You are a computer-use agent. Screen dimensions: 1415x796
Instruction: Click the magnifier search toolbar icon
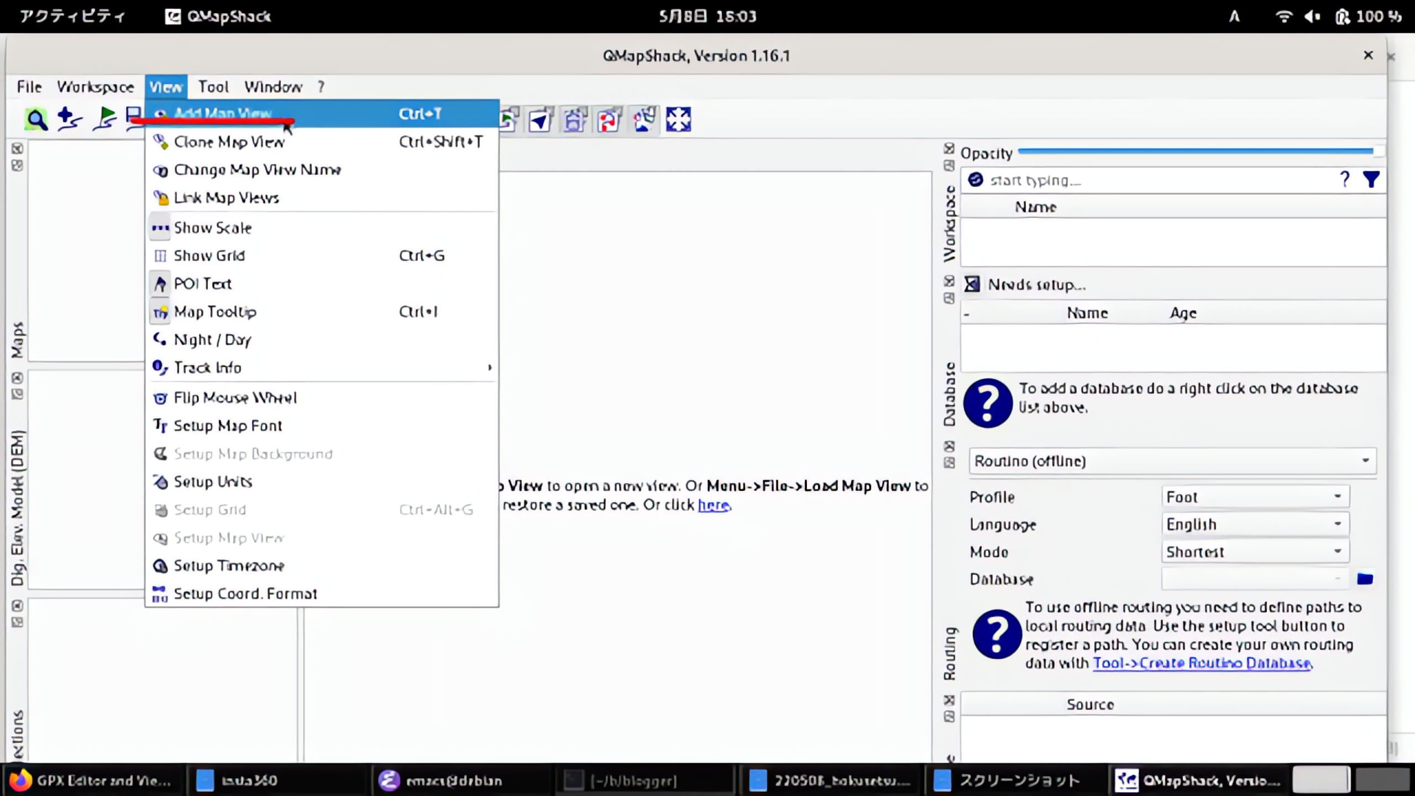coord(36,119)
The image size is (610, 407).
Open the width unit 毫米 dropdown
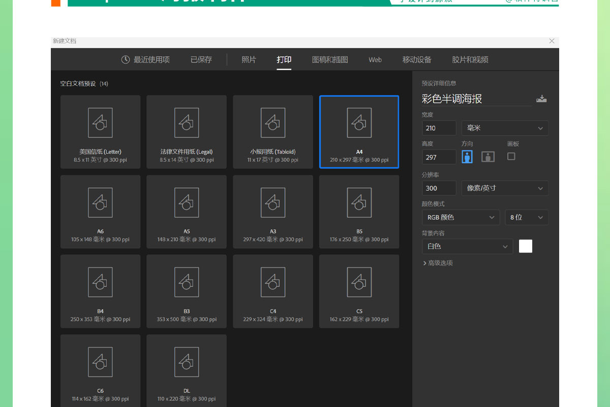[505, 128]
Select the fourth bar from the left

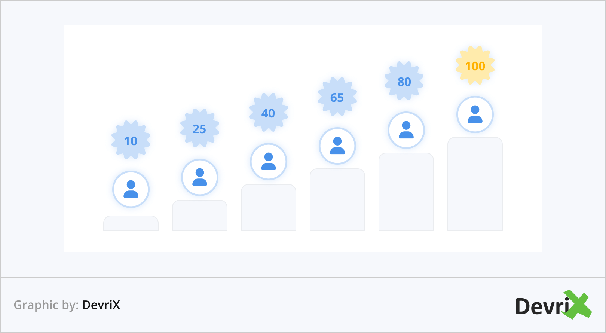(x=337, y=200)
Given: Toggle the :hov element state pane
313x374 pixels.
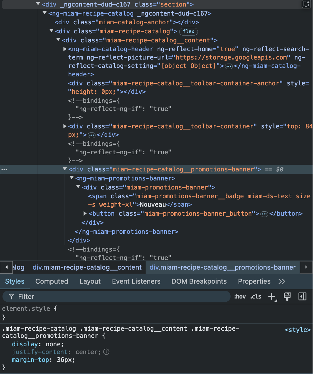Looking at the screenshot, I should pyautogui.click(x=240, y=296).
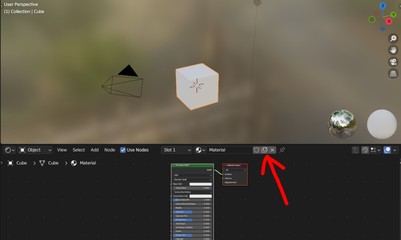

== == ==

→ **What you will do**
Leave out the images and transcribe all the records exactly.

→ **Exercise output**
You are a computer-use agent. Screen dimensions: 1415x796
Instruction: Click the magnifier search toolbar icon
coord(36,119)
The image size is (610, 407).
Open the width unit 毫米 dropdown
[505, 128]
Select the fourth bar from the left

(x=337, y=200)
Given: Toggle the :hov element state pane
313x374 pixels.
Looking at the screenshot, I should pyautogui.click(x=240, y=296).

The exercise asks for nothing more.